Starting with 1 January 2018 the new Regulation on indices used as benchmarks in financial instruments and financial contracts or to measure the performance of investment funds (known as the EU Benchmarks Regulation) that entered into force 30 June 2016 (see our earlier report here) is applicable in Member States. The regulation responded to the serious abuses of the regulatory gap in forming financial benchmarks, the most well known being the manipulation of Libor (London Interbank Offered Rate).
Libor is a benchmark that reflects the rate of interest a bank is willing to lend to another bank. It has a significant consumer dimension given that it influences the formation of the prices of consumer loans. The scandal therefore concerned EU consumer and mortgage loan consumers, the most affected being those with variable rate mortgage loans.
What happened in the Libor scandal? Every day a group of the largest banks submitted their interest rates for 10 different currencies and 15 different lengths of loans to the largest benchmark administrator, Thomson Reuters that would average out the submitted rates (see for more here) and publish the average as Libor. Importantly, the rates submitted were estimates that the banks are willing to lend at, and were not based on actual transactions. Subsequent investigations showed that the traders involved colluded by submitting false rates to benefit their institution and themselves. The scandal triggered heavy fines for the banks and criminal sanctions for the traders involved. Some US based businesses also sued for damages. As far as I know, consumers so far remained (largely) uncompensated. Given the difficulties in proving the damages sustained (see for more here), consumers are likely to be better off with regulatory redress (like in the case of PPI in the UK) that has not happened yet.

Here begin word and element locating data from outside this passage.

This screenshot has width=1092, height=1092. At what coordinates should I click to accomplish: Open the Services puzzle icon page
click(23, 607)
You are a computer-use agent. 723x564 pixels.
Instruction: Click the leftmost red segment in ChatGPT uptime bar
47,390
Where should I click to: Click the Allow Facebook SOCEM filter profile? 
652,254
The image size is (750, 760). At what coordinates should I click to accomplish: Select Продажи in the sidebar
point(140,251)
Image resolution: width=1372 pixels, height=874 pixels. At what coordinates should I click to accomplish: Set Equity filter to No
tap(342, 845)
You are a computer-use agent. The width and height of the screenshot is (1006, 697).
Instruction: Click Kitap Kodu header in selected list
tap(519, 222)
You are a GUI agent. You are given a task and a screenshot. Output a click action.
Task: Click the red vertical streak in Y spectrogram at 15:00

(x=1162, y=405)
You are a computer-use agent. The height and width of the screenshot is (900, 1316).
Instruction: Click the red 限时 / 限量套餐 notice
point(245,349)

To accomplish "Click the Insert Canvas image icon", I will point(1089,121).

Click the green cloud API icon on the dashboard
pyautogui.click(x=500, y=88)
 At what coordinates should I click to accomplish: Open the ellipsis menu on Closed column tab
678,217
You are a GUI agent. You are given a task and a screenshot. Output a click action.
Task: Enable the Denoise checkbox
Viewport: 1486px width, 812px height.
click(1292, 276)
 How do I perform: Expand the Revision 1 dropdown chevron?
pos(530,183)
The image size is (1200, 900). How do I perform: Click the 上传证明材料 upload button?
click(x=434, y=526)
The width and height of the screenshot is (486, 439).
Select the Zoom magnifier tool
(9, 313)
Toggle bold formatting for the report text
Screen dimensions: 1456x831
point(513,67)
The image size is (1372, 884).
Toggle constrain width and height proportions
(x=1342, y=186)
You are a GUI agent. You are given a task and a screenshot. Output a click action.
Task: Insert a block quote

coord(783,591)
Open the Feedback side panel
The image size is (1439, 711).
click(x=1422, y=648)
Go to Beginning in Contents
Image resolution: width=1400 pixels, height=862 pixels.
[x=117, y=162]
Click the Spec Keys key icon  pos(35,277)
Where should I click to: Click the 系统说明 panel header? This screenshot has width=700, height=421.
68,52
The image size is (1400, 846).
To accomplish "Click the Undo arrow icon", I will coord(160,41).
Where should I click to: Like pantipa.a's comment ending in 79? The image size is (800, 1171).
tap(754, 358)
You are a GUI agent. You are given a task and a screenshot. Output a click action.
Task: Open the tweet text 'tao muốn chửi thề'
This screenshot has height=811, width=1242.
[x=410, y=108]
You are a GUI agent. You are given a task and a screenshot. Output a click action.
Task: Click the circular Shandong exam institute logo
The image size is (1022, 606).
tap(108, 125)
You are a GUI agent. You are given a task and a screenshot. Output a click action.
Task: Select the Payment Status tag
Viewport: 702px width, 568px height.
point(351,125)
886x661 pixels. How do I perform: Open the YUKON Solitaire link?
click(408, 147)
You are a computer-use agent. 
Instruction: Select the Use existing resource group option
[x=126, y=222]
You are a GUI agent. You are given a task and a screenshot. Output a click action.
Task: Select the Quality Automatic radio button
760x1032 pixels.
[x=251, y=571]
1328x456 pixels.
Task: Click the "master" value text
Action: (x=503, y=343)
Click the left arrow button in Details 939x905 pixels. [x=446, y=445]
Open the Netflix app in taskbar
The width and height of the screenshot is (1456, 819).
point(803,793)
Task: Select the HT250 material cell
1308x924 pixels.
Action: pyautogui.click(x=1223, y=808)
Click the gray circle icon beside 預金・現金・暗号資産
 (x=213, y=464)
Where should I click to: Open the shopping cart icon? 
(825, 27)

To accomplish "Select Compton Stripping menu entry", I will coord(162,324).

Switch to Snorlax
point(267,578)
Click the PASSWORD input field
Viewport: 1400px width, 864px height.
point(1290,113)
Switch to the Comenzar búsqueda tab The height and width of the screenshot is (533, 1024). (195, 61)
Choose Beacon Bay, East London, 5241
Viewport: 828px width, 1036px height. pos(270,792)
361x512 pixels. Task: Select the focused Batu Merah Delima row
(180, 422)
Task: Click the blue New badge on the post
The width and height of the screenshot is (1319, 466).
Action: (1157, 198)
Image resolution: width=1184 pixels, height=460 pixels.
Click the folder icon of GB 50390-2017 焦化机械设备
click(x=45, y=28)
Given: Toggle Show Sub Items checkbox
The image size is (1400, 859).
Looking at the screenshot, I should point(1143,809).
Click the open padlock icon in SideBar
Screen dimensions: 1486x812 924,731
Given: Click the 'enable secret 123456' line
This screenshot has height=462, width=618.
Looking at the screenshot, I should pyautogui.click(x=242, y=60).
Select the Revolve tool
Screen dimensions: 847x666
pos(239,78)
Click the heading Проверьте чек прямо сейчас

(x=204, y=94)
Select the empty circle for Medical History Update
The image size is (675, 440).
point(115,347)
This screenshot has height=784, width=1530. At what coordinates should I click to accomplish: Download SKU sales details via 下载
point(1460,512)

The new rules aim to regulate governance and control over the benchmark formation process by improving the quality of data used by benchmark administrators insisting that benchmarks reflect economic realities, and ensuring that the data submitters are subject to adequate control, especially that they avoid any conflict of interest. In addition to these general requirements aiming to secure the safety and reliability of benchmarks, the new rules specially address consumer protection concerns by using the most common EU consumer protection tool, the provision of information.
Consumer protection rules are laid down in Title IV titled 'Transparency and consumer protection'. The key addition of the section is that firms are required to publish a benchmark statement with information specified in Article 27. The benchmark statement should define the economic reality measured by the benchmark and circumstances under which the measurement may be unreliable; identify the elements that are subject to discretion; provide notice of possible factors that may necessitate changes or the cessation of the benchmark and advise that the change may have impact on the financial contract. In addition to these rules, Article 58 of the EU Benchmark regulation amends the 2008/48/EC Consumer Credit Directive and the 2014/17/EU Mortgage Credit Directive in a way to mandate the provision of information on benchmarks. Consumer credit and mortgage firms will be obliged to inform consumers of the name of the benchmark, the administrator and the potential implications of the benchmark on the consumer. these provisions are applicable from 1 July 2018.
Although the recognition of consumer protection concerns should be applauded in such an important regulatory instrument, my impression is that the special consumer protection rules, the one section devoted to consumer protection, do little to actually protect consumers. I wonder how consumers will understand the complex financial terminologies of benchmarks and how they will assess the associated risks of uncertainties for example of the circumstances under which measurement of economic realities reflected in benchmarks become unreliable, and what can they do even if they would understand the implications of the use of selected benchmarks. We can therefore only hope that the rest of the regulatory instrument setting out the actual process of benchmark formation will make benchmarks sufficiently safe and stable for everyone, including us, consumers.